Dietary and metabolic alterations drive synaptic dysfunction in neurodegeneration, particularly Alzheimer's disease

The brain, despite being only 2% of body mass, consumes 20% of total energy, primarily for maintaining neuronal membrane potential and synaptic vesicle trafficking, demanding high ATP production. Fuel supply and metabolism are thus critically important, yet poorly understood. Public health issues like Type 2 Diabetes Mellitus (T2DM) and metabolic syndrome are strongly linked to enhanced age-related cognitive decline, with T2DM sufferers 50–75% more likely to develop Alzheimer's disease (AD). This review addresses the knowledge gap regarding how metabolic alterations precipitate neuronal and synaptic dysfunction in neurodegeneration.

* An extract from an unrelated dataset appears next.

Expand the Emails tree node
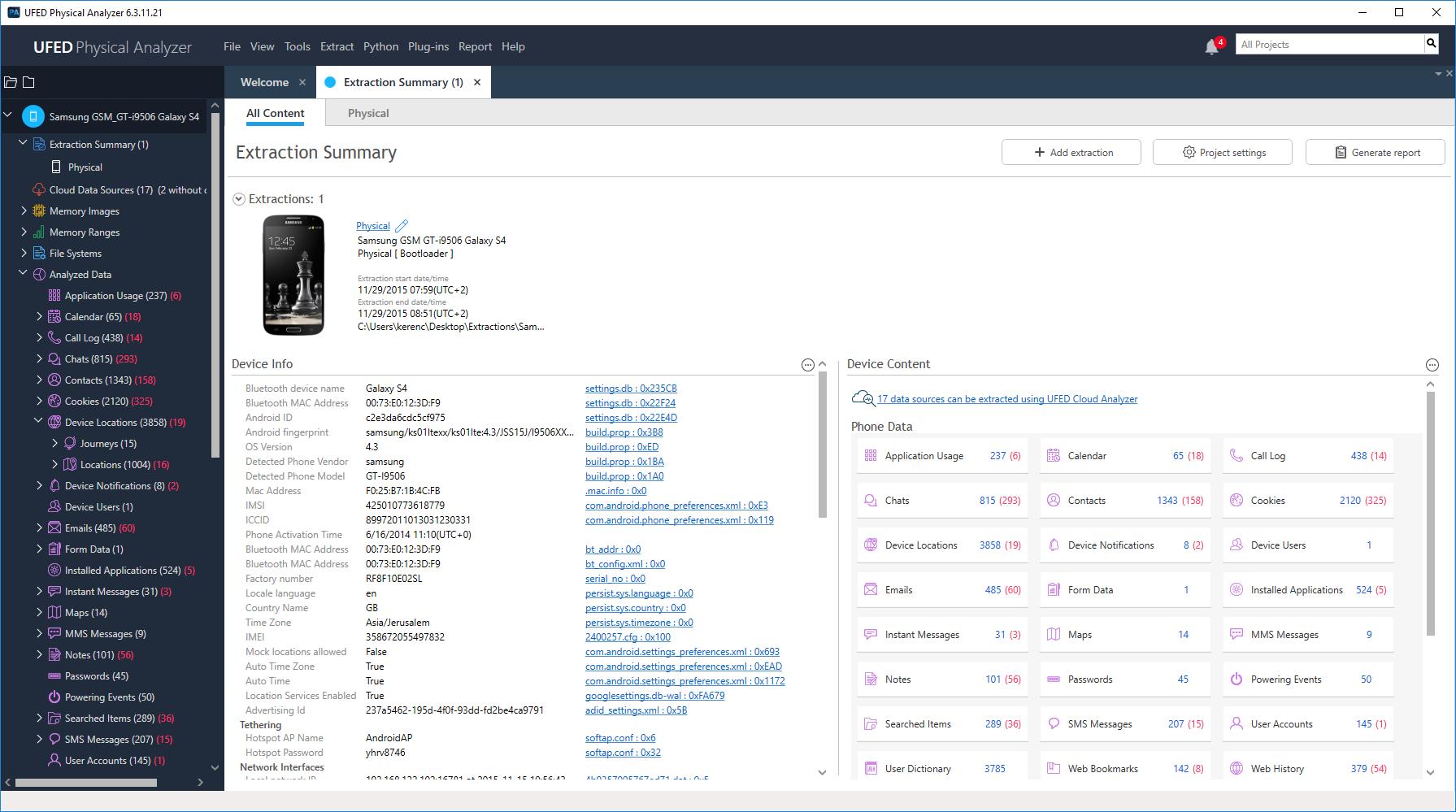The image size is (1456, 812). point(38,528)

This comprehensive review integrates evidence from diverse models to explore the intricate relationship between diet, metabolism, and synaptic function in the context of neurodegeneration. The authors focused on distilling key examples of how altered levels of sugars and fats in the brain can precipitate synaptic dysfunction, emphasizing more recent studies. Their approach was to synthesize existing literature, proposing a model that explains how metabolic changes impact neuronal health and contribute to conditions like Alzheimer's disease. The review specifically aimed not to be exhaustive but to highlight critical insights into the effects of dietary factors on brain metabolism and synaptic integrity.

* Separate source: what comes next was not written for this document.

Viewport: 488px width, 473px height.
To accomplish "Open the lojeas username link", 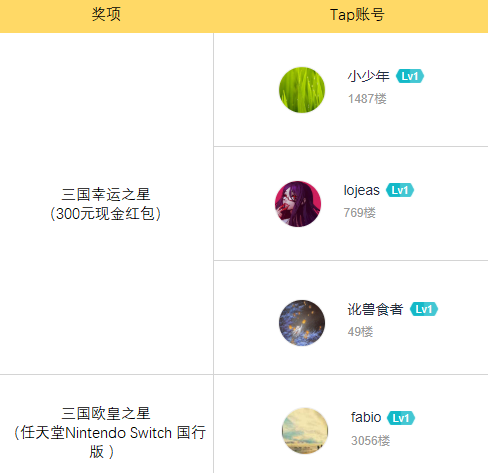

The review highlights abundant evidence demonstrating that metabolic disorders, including Type 2 Diabetes Mellitus (T2DM) and metabolic syndrome, are strongly associated with enhanced age-related cognitive decline. Epidemiological studies consistently show a significant link between these metabolic conditions and Alzheimer's disease (AD), with individuals suffering from T2DM being 50–75% more likely to develop AD compared to the general population. This increased risk is attributed to alterations in brain fuel supply and metabolism, which lead to deficits in neuronal and synaptic function. The synthesis of evidence suggests that dysregulated glucose and lipid metabolism directly impairs synaptic plasticity and overall neuronal health.

Specifically, the review proposes a model where altered levels of sugars and fats in the brain directly precipitate synaptic dysfunction, a critical early event in neurodegenerative processes. This metabolic disruption impacts fundamental cellular processes, including ATP production and the maintenance of membrane potential, which are vital for synaptic transmission. The findings underscore the central role of metabolic health in preserving cognitive function and preventing neurodegeneration.